Conservative Treatment For Knee Arthritis:

I am a firm believer that conservative treatments for knee arthritis work well and are an appropriate solution for many patients.

Physical Therapy

One of the most effective means of treatments is physical therapy. The most effective therapy is called closed-chain quadriceps strengthening, which involves maneuvers when the foot is planted on the floor to strengthen the large thigh muscles.  Often times, this will improve the way that the kneecap moves through the knee joint and will improve patient's pain and ability to function.

Weight Loss

Weight loss is also a very effective means of dealing with knee arthritis. When we speak about patient's weight we usually speak about the body mass index (BMI), which is a ratio of your weight and height that can be calculated using an online calculators such as https://www.nhlbi.nih.gov/guidelines/obesity/BMI/bmicalc.htm.  For patients with a body mass index of above 30, patient should consider weight loss to see if it improves their symptoms prior to embarking on any kind of joint replacement.

The way that the mechanics work in the body, if you lose one pound of overall body weight, it takes three pounds of stress off of your knee.  I have had several patients who were too heavy to undergo joint replacement and I asked them to lose weight prior to the joint replacement.  When they lost the weight they came back and decided that they no longer needed the joint replacement because their pain had improved so dramatically.  Certainly this does not apply to everyone, but it has convinced me that attempting weight loss prior to knee replacement is a sound strategy if your body mass index is over 30.

Steroid Injections

Steroid injections into the knee are commonly used for knee arthritis treatment.  While there is a very small risk of infection they are remarkably effective in relieving pain.  Unlike steroid pills, they rarely have any major effects on the whole body other than a temporary rise in blood sugar in diabetic patients.
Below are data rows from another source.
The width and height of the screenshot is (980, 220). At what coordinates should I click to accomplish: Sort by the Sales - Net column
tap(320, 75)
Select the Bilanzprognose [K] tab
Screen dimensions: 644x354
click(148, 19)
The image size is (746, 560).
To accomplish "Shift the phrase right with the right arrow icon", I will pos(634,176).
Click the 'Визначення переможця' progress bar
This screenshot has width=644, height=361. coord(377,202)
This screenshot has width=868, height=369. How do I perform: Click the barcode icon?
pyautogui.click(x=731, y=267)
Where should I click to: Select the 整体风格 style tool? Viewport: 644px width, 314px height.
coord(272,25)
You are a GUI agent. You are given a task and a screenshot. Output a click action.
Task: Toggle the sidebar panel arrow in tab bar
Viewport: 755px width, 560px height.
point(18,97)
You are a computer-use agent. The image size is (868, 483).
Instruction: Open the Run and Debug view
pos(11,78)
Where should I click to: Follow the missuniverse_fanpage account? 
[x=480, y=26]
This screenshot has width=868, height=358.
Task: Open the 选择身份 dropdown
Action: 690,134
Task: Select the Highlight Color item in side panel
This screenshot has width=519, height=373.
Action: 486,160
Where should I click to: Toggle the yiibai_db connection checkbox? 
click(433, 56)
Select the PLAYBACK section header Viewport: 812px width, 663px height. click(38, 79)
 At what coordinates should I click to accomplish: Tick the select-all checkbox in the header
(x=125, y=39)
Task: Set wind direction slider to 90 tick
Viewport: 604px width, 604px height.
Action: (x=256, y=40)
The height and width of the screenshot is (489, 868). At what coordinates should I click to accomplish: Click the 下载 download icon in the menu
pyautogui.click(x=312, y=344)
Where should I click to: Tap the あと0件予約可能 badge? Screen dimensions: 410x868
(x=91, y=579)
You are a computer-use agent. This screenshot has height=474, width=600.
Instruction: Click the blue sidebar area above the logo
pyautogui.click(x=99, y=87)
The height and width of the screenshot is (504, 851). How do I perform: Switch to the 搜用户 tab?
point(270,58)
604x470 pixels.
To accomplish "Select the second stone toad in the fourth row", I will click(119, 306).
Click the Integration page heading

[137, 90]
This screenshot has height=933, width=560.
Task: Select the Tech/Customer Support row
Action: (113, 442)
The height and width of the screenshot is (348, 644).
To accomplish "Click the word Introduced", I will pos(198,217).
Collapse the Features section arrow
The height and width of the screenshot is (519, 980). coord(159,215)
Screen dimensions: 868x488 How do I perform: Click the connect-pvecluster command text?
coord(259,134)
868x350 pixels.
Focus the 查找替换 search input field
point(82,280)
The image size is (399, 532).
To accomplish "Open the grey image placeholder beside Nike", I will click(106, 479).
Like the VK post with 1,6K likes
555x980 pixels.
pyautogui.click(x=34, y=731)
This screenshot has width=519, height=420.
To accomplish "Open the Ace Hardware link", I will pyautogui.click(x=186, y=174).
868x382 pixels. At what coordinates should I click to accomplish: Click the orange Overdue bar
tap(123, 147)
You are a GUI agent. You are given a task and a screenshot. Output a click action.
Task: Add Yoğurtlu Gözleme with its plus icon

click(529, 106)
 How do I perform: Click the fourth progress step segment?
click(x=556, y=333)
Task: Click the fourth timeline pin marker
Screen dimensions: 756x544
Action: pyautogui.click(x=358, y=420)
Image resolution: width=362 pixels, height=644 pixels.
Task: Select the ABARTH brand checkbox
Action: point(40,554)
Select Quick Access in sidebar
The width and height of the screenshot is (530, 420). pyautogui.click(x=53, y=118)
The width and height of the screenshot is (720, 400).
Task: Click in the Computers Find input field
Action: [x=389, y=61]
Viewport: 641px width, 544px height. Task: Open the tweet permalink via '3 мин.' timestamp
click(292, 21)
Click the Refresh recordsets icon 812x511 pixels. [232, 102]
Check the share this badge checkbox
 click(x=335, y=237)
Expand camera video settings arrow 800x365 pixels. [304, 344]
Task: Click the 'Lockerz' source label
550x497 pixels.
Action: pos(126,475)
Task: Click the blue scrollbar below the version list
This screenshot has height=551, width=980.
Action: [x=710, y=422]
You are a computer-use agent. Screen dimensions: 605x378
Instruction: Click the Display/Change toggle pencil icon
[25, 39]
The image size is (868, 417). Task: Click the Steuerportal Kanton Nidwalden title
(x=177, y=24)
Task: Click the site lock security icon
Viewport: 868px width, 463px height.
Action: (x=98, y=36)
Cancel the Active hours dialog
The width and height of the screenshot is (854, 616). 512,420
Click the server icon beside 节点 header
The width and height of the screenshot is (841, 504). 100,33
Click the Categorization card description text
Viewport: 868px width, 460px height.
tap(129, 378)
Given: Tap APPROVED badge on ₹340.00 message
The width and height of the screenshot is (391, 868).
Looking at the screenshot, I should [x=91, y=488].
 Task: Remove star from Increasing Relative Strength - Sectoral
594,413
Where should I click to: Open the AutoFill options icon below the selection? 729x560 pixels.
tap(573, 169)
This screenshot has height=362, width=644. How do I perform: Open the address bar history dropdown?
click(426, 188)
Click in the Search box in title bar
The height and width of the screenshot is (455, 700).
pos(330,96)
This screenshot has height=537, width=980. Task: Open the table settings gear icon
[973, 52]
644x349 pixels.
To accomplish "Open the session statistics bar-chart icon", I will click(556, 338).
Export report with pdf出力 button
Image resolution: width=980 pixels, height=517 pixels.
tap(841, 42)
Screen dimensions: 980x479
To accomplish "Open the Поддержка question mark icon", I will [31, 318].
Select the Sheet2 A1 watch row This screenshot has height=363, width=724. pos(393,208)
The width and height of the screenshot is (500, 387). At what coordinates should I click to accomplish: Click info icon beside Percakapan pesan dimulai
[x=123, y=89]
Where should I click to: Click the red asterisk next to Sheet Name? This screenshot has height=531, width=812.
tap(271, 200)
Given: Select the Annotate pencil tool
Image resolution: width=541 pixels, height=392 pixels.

Steroid injections can be administered into the knee every three months in the clinic (we have to wait three months in between shots) and I have had patients who have had delayed joint replacement for years with routine steroid injections.  There is also a new six month delayed release steroid injection that is also available.  Not every insurance covers this medication, but we should investigate it because it may save you trips to the office.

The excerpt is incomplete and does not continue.